*** Extracted text Section Begins ***
Human-AI collectives produce the most accurate differential diagnoses
Zöller, N., Berger, J., Lin, I., Fu, N., Komarneni, J., Barabucci, G., Laskowski, K., Shia, V., Harack, B., Chu, E. A., Trianni, V., Kurvers, R. H. J. M., Herzog, S. M.
–arXiv.org Artificial Intelligence
Artificial intelligence systems, particularly large language models (LLMs), are increasingly being employed in high-stakes decisions that impact both individuals and society at large, often without adequate safeguards to ensure safety, quality, and equity. Yet LLMs hallucinate [1-4], lack common sense [5], and are biased [6, 7]--shortcomings that may reflect LLMs' inherent limitations and thus may not be remedied by more sophisticated architectures, more data, or more human feedback. Relying solely on LLMs for complex, high-stakes decisions is therefore problematic. Here we present a hybrid collective intelligence system that mitigates these risks by leveraging the complementary strengths of human experience and the vast information processed by LLMs. We show that hybrid collectives of physicians and LLMs outperform both single physicians and physician collectives, as well as single LLMs and LLM ensembles. This result holds across a range of medical specialties and professional experience, and can be attributed to humans' and LLMs' complementary contributions that lead to different kinds of errors. Our approach highlights the potential for collective human and machine intelligence to improve accuracy in complex, open-ended domains [8] like medical diagnostics. Diagnostic errors are among the most pressing issues in medical practice [9-11], causing an estimated 795,000 deaths and permanent disabilities in the United States alone each year [12]. Reducing diagnostic errors--without incurring substantially higher costs--is essential to improve patient outcomes worldwide. This challenge has motivated a recent surge in diagnostic technologies exploiting artificial intelligence (AI) to interpret medical records, tests, and images [13, 14]. Deep learning approaches in medical imaging have shown great promise. Notable examples include mammography interpretation, cardiac function assessment, and lung cancer screening, some of which have progressed beyond the testing phase and entered clinical practice [15-17]. Recent years have also witnessed the rise of AI foundation models, especially LLMs, which show remarkable abilities to process natural language, providing accurate answers to questions in almost any domain, including medicine [18-21]. However, a recent meta-analysis [22] found that physicians often outperform LLMs, and that LLMs differ vastly in performance, also between medical specialties.
*** Extracted text Section Ends ***
Exercises -
a) Answer from the abstract on human-AI diagnosis:
(i) How many deaths and permanent disabilities do diagnostic errors cause in the United States each year, by the estimate given?
(ii) Which three examples of deep learning in medical imaging are named?
(iii) What did the recent meta-analysis find?
b) Summarize the abstract on human-AI diagnosis in two sentences.
c) Rewrite the part of the abstract on human-AI diagnosis that begins at the words "Human-AI collectives produce" and stops after "Herzog, S. M.", replacing "accurate" with "precise".
The records that come next have no connection to the text.
*** Extracted information Section Begins ***
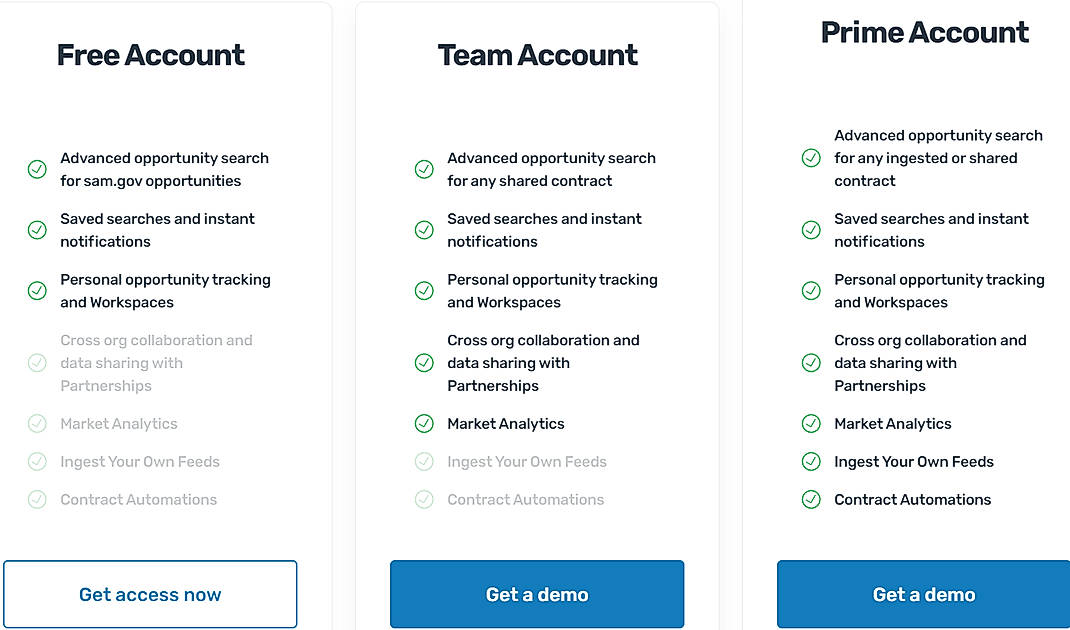Image resolution: width=1070 pixels, height=630 pixels.
Task: Click the grayed check beside Contract Automations in Team Account
Action: (424, 499)
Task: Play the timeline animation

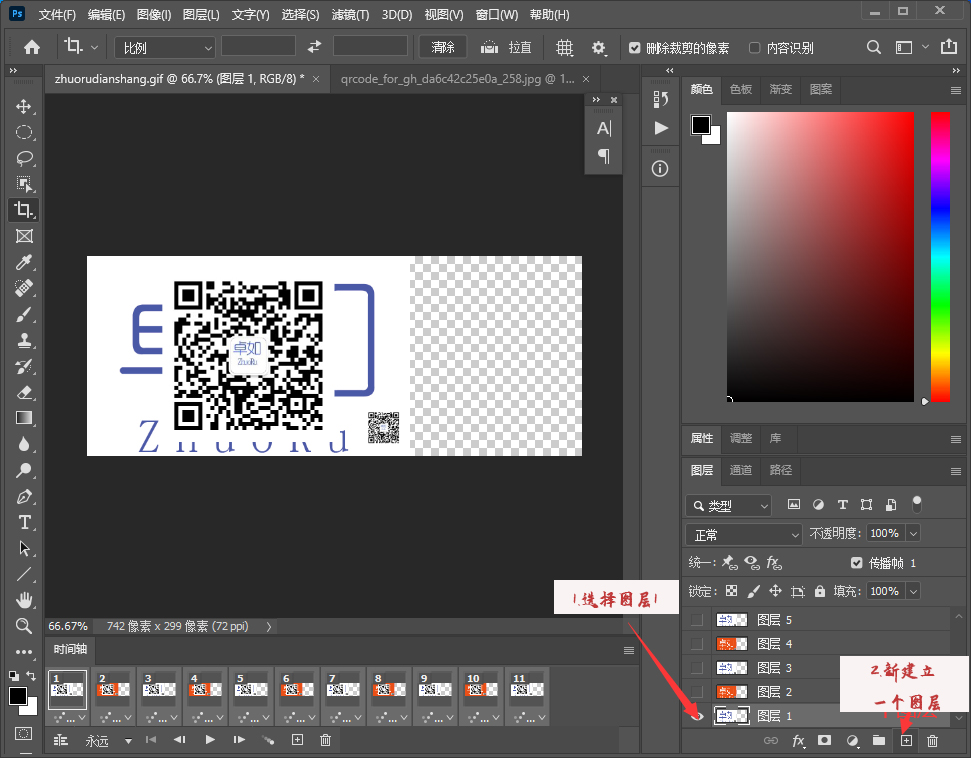Action: tap(210, 740)
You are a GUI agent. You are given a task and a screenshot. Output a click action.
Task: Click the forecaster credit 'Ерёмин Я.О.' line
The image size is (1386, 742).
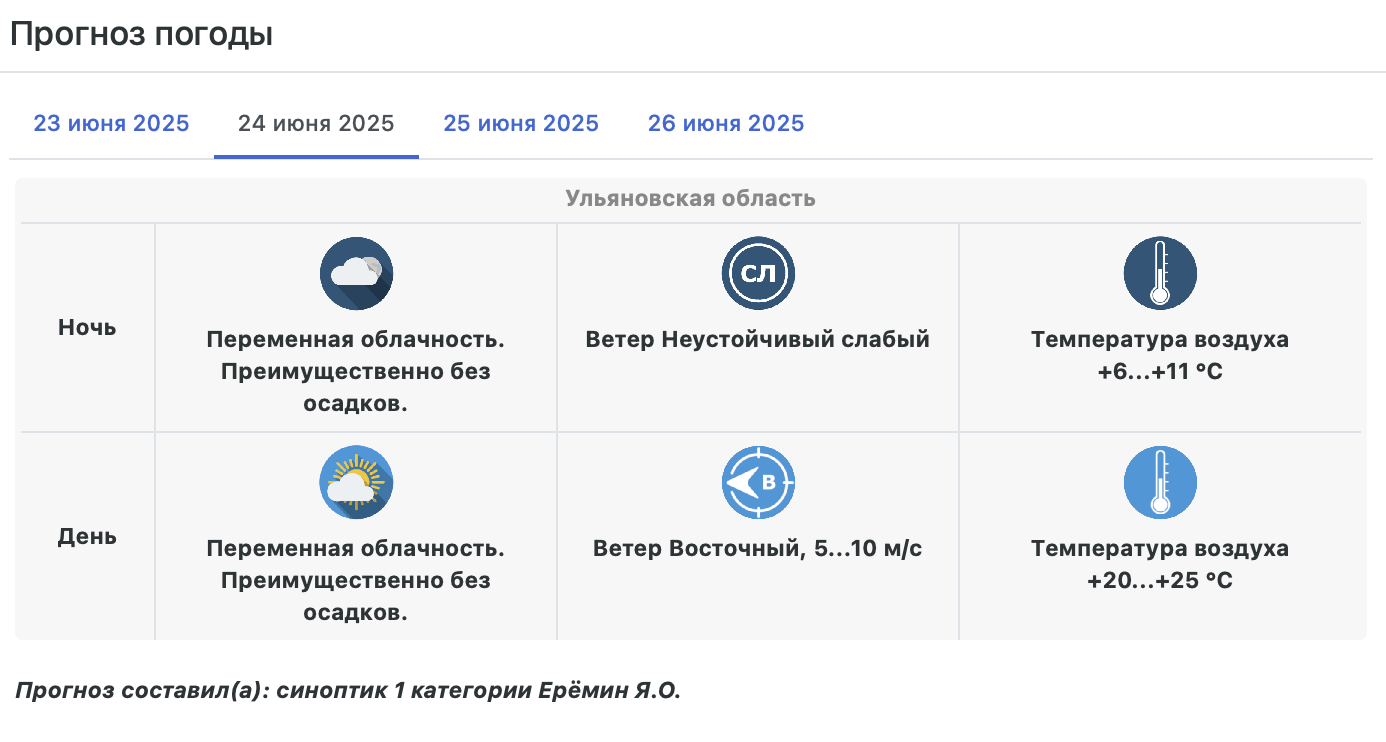[x=348, y=691]
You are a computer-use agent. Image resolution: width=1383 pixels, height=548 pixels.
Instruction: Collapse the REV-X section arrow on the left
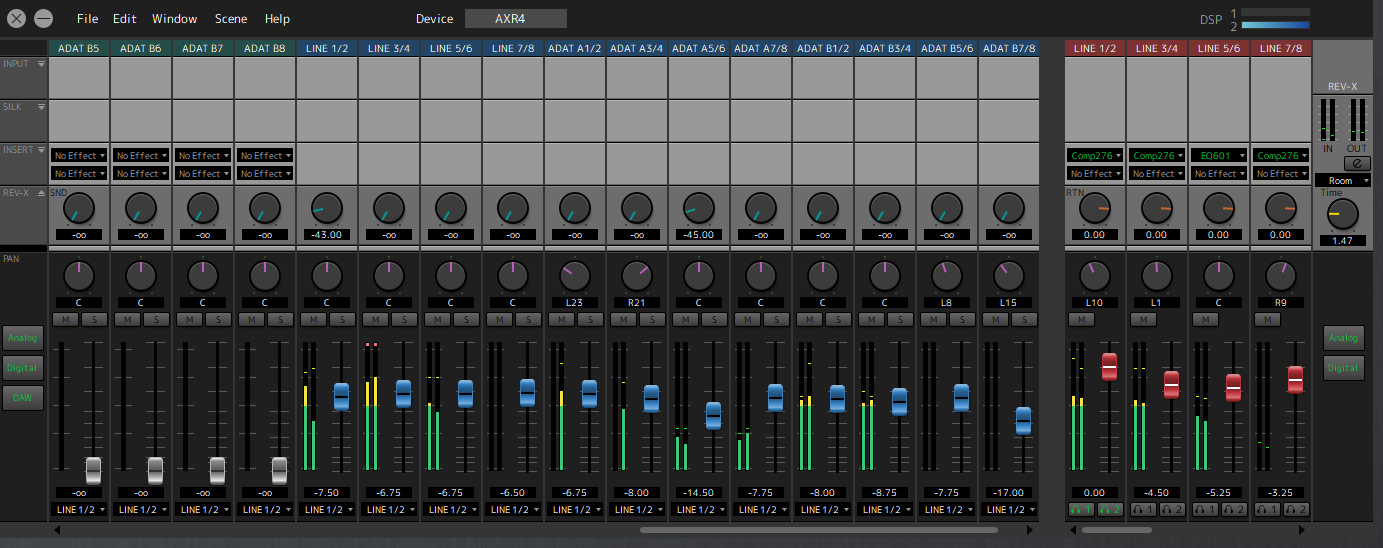pyautogui.click(x=41, y=192)
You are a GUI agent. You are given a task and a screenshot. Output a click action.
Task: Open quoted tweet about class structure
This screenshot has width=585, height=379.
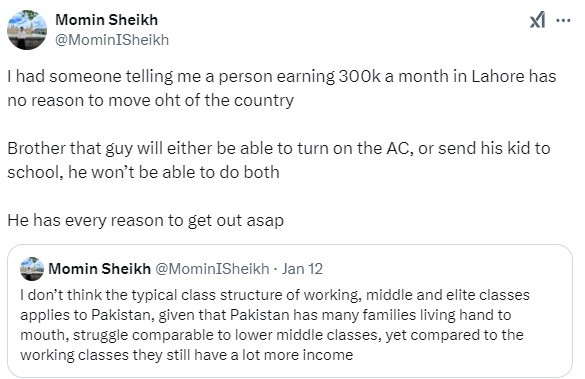pyautogui.click(x=290, y=311)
*** Extracted information Section Ends ***
Task-by-task results -
a)
(i) An estimated 795,000.
(ii) Mammography interpretation, cardiac function assessment, and lung cancer screening.
(iii) It found that physicians often outperform LLMs and that LLMs differ vastly in performance, also between medical specialties.

b) Because LLMs hallucinate, lack common sense, and are biased, relying on them alone for high-stakes decisions is problematic, so the authors present a hybrid collective intelligence system that combines human experience with the information processed by LLMs. They show that hybrid collectives of physicians and LLMs outperform single physicians, physician collectives, single LLMs, and LLM ensembles across medical specialties and levels of experience, since humans and LLMs make different kinds of errors.

c)
Human-AI collectives produce the most precise differential diagnoses
Zöller, N., Berger, J., Lin, I., Fu, N., Komarneni, J., Barabucci, G., Laskowski, K., Shia, V., Harack, B., Chu, E. A., Trianni, V., Kurvers, R. H. J. M., Herzog, S. M.